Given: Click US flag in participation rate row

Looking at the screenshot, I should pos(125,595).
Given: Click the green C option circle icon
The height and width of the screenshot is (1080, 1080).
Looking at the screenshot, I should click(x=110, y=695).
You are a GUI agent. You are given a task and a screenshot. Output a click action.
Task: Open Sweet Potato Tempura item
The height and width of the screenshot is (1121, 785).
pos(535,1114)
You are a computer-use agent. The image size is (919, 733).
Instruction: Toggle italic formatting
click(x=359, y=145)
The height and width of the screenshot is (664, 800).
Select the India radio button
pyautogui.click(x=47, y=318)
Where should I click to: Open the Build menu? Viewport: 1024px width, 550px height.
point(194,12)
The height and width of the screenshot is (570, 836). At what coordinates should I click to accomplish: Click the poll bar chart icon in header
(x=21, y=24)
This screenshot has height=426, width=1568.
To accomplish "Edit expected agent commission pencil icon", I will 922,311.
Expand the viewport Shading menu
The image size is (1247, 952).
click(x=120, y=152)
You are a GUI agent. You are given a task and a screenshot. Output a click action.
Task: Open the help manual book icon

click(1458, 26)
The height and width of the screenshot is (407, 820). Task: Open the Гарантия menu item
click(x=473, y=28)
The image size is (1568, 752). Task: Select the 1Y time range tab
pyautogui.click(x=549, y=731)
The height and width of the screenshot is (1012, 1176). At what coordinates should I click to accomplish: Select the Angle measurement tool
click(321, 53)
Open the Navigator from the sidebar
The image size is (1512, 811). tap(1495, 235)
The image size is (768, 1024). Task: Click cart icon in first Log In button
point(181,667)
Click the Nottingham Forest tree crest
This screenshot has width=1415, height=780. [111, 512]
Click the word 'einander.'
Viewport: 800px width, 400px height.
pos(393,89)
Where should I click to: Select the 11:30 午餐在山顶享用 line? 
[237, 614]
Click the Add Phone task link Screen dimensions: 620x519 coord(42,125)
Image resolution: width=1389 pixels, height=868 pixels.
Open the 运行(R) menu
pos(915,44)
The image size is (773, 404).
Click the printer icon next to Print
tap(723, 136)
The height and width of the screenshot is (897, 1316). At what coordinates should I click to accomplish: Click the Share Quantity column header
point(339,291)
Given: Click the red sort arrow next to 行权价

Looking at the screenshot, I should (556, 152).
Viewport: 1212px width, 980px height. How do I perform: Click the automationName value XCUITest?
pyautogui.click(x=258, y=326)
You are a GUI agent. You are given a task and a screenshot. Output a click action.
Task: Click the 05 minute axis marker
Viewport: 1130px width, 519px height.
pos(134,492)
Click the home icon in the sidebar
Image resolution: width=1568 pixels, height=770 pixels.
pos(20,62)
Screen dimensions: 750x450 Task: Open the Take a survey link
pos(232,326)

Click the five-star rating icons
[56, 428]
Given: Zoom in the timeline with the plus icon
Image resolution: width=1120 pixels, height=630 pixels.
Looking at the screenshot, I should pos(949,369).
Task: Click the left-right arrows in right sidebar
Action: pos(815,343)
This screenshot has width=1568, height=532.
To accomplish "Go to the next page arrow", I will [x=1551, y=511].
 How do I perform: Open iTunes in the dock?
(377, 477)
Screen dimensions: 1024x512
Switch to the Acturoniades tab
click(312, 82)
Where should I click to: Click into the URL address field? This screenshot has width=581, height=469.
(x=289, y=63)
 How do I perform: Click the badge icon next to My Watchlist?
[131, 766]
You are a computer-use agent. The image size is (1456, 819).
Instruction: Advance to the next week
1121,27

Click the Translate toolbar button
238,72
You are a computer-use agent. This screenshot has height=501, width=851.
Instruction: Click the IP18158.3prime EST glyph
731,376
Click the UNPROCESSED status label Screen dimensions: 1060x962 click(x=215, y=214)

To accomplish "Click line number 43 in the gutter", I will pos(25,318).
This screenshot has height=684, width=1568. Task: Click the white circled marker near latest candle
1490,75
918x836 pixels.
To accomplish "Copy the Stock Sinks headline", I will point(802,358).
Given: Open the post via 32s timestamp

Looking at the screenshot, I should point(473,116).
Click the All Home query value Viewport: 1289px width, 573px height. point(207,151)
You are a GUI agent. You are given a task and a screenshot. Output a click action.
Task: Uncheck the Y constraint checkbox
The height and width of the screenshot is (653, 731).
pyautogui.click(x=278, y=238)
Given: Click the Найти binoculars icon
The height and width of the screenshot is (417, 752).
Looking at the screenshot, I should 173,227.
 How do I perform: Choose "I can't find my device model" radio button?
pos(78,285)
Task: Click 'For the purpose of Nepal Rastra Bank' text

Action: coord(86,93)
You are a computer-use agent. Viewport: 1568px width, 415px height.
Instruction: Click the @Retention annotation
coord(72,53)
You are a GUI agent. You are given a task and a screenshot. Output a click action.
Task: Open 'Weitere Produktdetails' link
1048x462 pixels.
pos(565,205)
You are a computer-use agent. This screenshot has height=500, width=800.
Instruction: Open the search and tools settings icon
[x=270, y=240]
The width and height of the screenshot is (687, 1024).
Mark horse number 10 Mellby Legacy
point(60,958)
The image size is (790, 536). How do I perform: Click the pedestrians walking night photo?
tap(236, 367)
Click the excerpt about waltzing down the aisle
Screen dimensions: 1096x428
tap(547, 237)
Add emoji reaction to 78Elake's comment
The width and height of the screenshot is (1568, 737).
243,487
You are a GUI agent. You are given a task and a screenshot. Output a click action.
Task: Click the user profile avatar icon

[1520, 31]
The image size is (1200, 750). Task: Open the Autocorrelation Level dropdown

• BRIEF: For each line in the data above that contains the string "computer", extract the line.

• THE COMPLETED TASK:
You are a computer-use agent. The image size is (919, 733).
You are a computer-use agent. The image size is (1456, 819).
You are a computer-use agent. This screenshot has height=501, width=851.
You are a computer-use agent. Viewport: 1568px width, 415px height.
You are a computer-use agent. This screenshot has height=500, width=800.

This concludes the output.